これまでに説明した表記法のほかにも、ほかの ERM 表記法もまた使用されています。これらのモデルでは、通常、関係タイプは独立のオブジェクトとしてではなく、エンティティ間の接続として表現されます。独自の属性を持つ関係タイプは、(弱い) エンティティ タイプとして表示されます。

このような表記法には、Sinz によって開発された SERM (構造化実体関連モデル : 以下 SER モデル) 手法があります (Sinz 著『Entity Relationship Model』(1990 年) 参照)。元のデータ オブジェクトと依存データ オブジェクトを有向グラフを使って表示し、モデルのオブジェクトを左 (強いエンティティ タイプ) から右 (弱いエンティティ タイプおよび関係タイプ) へ配置することによって、開発中のデータ構造の方向性を視覚化できます。接続線のアンカー ポイントは関連するオブジェクトにより制限されるため、方向性がさらに見やすくなります。SER モデルと、ここまでに説明してきた eERM 手法をベースにしたモデリングとの主な違いは、グラフィック表現にあります。

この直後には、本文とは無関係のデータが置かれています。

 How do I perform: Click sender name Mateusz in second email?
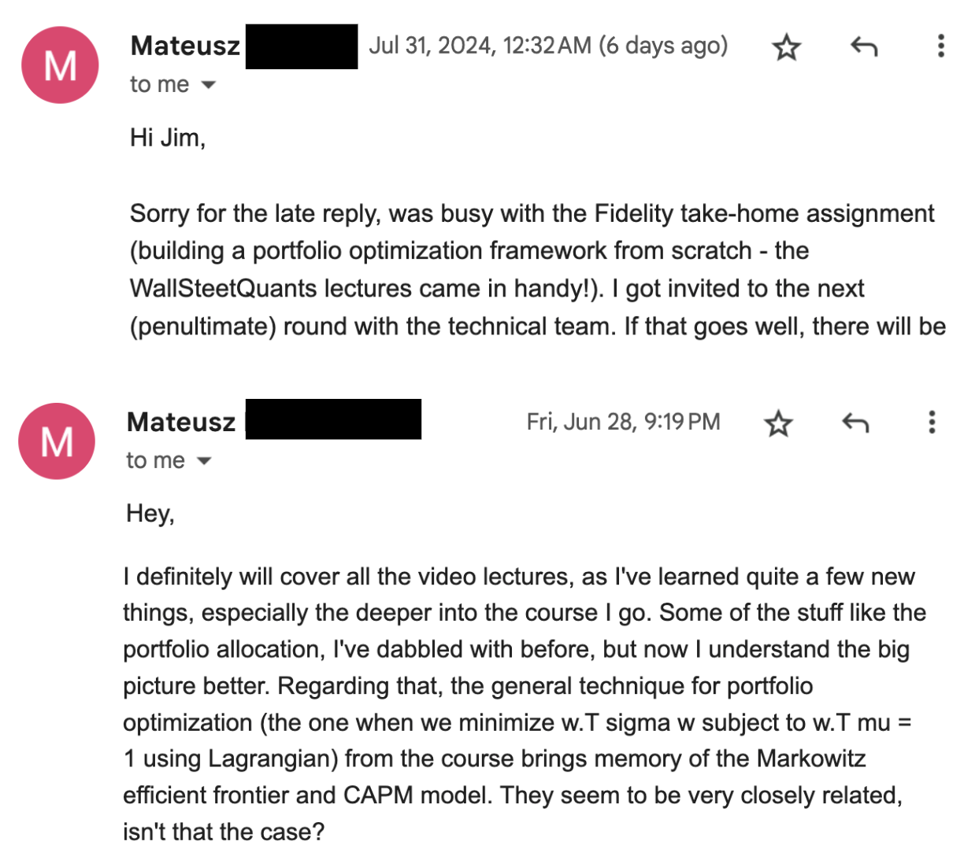181,422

ドイツのヴァルドルフに本社がある SAP 社で開発されたモデリング手法には、SER 手法の概念とここで紹介した eERM 手法の両方が取り入れられています (Keller/Hechler 著『Information Model』(1991 年) 参照)。

SAP が採用する SAP-ER モデルのコンテキストでは、オブジェクトの構成中に、エンティティ タイプと関係タイプの表記を区別しません。情報オブジェクト間の依存性は、矢印で示される関係の複雑さにより表されます。ただし、階層関係、集約関係、参照関係は区別します (図を参照)。

階層関係は、情報オブジェクト間の単方向の依存関係を表します。

集約関係は、eERM 手法に基づいた関係タイプの構成に対応しています。

参照関係は、eERM 手法に基づく、再統合されたエンティティ タイプと元のエンティティ タイプとの間の論理的な依存性を表します。

特化は、ERM 手法と同様に表示されます。

次の図では、eERM 表現を SAP® ERM 表現に変換する例を挙げて、この表記法について説明します (Seubert 著『SAP® Data Model』(1991 年) 94 ページを参照)。

これは、基本的な技術的内容を、情報が失われることなく、この形式の表現に変換できることを示しています。

SAP ERM は、作成プロセスが完了した後のデータ モデルの表現と捉えることができます。SAP ERM では、情報オブジェクトがグラフ指向で配置されているため、情報オブジェクトをすばやく見つけることができます。これは、大きいデータ モデルの場合には特に有効です。